Abstract: Python's versatility, efficiency, reliability, and speed have rightfully established it as the default language for big data processing, exploratory data analysis, machine learning and cloud computing. An inevitable consequence of this is the development of a variety of open-source general purpose packages widely accessible to ML researchers for the development of their complex systems. In an era where ML-Ops was not even a thing, data scientists could quickly bundle together code to generate their ML-models or sophisticated ETL pipelines, leveraging many different packages through simple notebooks and deploy them, even, in production. A repercussion of this is the generation of thousands of lines of glue-code used to get data into and out of these general-purpose packages. However, as organisations mature, anti-patterns like these need to be effectively dealt with, else they can freeze systems to their peculiarities.
This talk is a story about how we dealt with this problem, particularly related to how we used pandas in many of our systems, by actively combating glue-code through wrapping pandas-I/O operations (which are indirectly using libraries like `pyarrow`, `fastparquet`, `s3fs`, `boto3` and `aws-cli`), into a common API under the name dynamic(i/o). By packaging up these libraries we were able to promote good practices, write reusable code that was easy to read, better structure our repos and promote a consistent template of work, define data expectations that would be validated by our wrapper, generate structured metrics picked up by our monitoring systems and even define interfaces between our developer teams, to enable a smoother communication of both data and knowledge.
(We intend to open-source this library on the day of the talk).

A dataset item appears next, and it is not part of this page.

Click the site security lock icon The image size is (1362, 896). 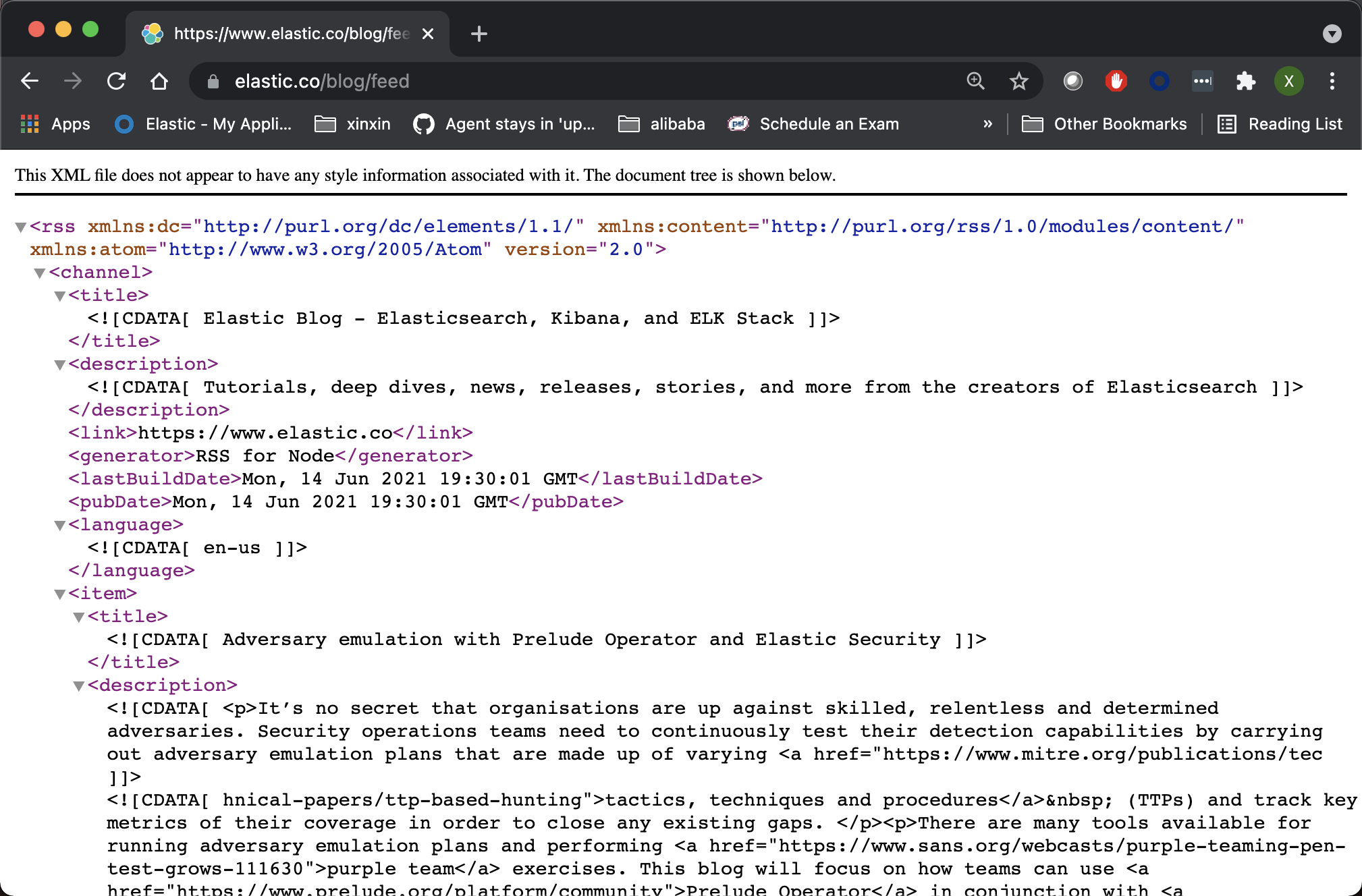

Bio: Tyler works as a Data Scientist at Vortexa where he focuses on building machine learning models that capture the dynamics of the energy markets. Prior to Vortexa, Tyler was doing research in clinical machine learning and published work in sports injury analytics and mathematical optimisation. He previously worked as a software engineer working for startups and clients in finance and uses this experience to contribute to the full lifecycle of building machine learning pipelines.